CockroachDB for Event Store


(Hyun Min Choi) #1

Hi,

I’m currently developing a backend application using event sourcing and CQRS, and was considering CockroachDB as a database for the project. Like many event sourced applications, I’m storing a BLOB in a row for every event, and occasionally saving a snapshot for an entity for every 50 persisted events or so. The size of a blob may become as large as 10 kilobytes, and we are expecting 0.5 milllion concurrent users, with each user persisting approximately 0.5 events/sec. (Of course, this is a really wild guess.)

In this case, will CockroachDB as an event store be a good option? I’m not hoping for unbelievable latency numbers, and will be happy if the P50 value stays lower than 12ms or so. So far, the design as I understand by reading the docs seems really promising, as the scaling out option for the cluster seemed like a no-brainer, and the consistency guarantees of CockroachDB itself seems like a good reason to use it as an event store.

Thanks!


(nathan) #2

Hi,

Thanks for the interest in CockroachDB! Without hard numbers and a full spec of your desired cluster topology, it’s tough to predict exactly what kinds of latency figures you should be able to expect from Cockroach. For instance, how do you plan to distribute the nodes within your cluster? Will there be substantial inter-node latency?

Still, given a reasonable schema and typical access patterns, it sounds like your plan to use Cockroach as an event store is well within bounds of the kinds of workloads that excel on CockroachDB. From the rough numbers you gave, you’ll be writing about 5000 entities per second, which Cockroach should be able to handle without issue.


(Hyun Min Choi) #3

Hi Nathan, thanks for the reply!

I was considering maintaining a CockroachDB on AWS (or maybe GCP), with 10 ~ 20 i3.4xlarge cluster nodes inside a VPC. Do you currently have a guess on how the latency levels will be like? What if we maintain Cockroach in a multi VPC topology, say with some instances in Tokyo, Seoul, Oregon, and so on (which I guess will lead to some amount of inter node latency)?


(Hyun Min Choi) #4

And by the way, we will be persisting entity snapshots along with events (the snapshots are taken periodically, and both events and snapshots are persisted), so I am thinking about 5000 * 50 = 250000 inserts per second.

Our schema is going to be quite simple in size.
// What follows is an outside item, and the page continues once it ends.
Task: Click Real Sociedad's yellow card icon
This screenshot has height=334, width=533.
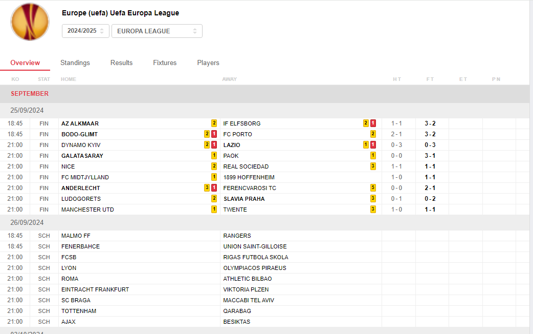Action: pyautogui.click(x=373, y=166)
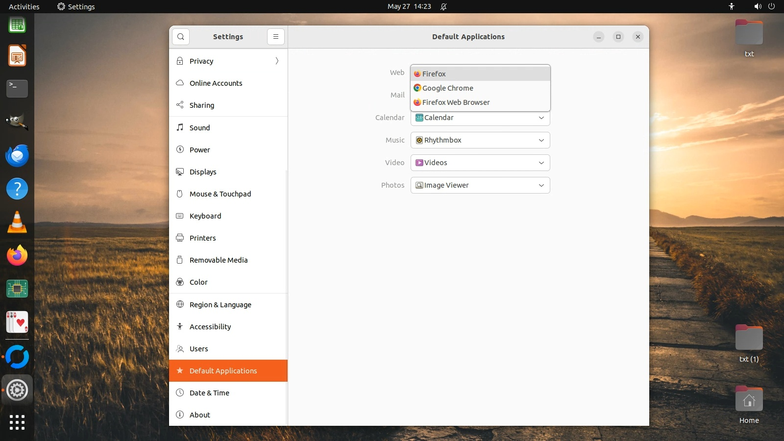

The journal table contains the persisted events, and the snapshot table contains the persisted snapshots.

DROP TABLE IF EXISTS journal;

CREATE TABLE IF NOT EXISTS journal (
ordering BIGSERIAL,
persistence_id VARCHAR(255) NOT NULL,
sequence_number BIGINT NOT NULL,
deleted BOOLEAN DEFAULT FALSE,
tags VARCHAR(255) DEFAULT NULL,
message BYTEA NOT NULL,
PRIMARY KEY(persistence_id, sequence_number)
);

CREATE UNIQUE INDEX journal_ordering_idx ON journal(ordering);

DROP TABLE IF EXISTS snapshot;

CREATE TABLE IF NOT EXISTS snapshot (
persistence_id VARCHAR(255) NOT NULL,
sequence_number BIGINT NOT NULL,
created BIGINT NOT NULL,
snapshot BYTEA NOT NULL,
PRIMARY KEY(persistence_id, sequence_number)
);

Most of the inserts will go to the journal table, and since the number of inserts is likely to go quite high, I’m wondering whether maintaining a cluster with > 10 i3.4xlarge level nodes will give us the performance we need.

One again, thanks for your help!


(nathan) #5

Thanks! The schema looks pretty straightforward and is certainly one that Cockroach can handle.

In terms of provisioning and making latency and throughput estimates, that part is always a bit harder to know in advance. I reached out to one of our sales engineers who has experience making these kinds of assessments. He mentioned that we have a simulator to provide estimates and that he’d be happy to help. Specifically, he would like to set up a call to discuss assumptions of the locality of clients, the data distribution, and the workload, as all of these play into expected performance and necessary provisioning. Would you mind requesting an evaluation through https://www.cockroachlabs.com/pricing/sales/?


(Hyun Min Choi) #6

Hi Nathan, thanks for the confirmation!

Our team is currently discussing the characteristics a database for our product should have. After this is over, I’ll make sure to request an evaluation. Again, thanks for all your support.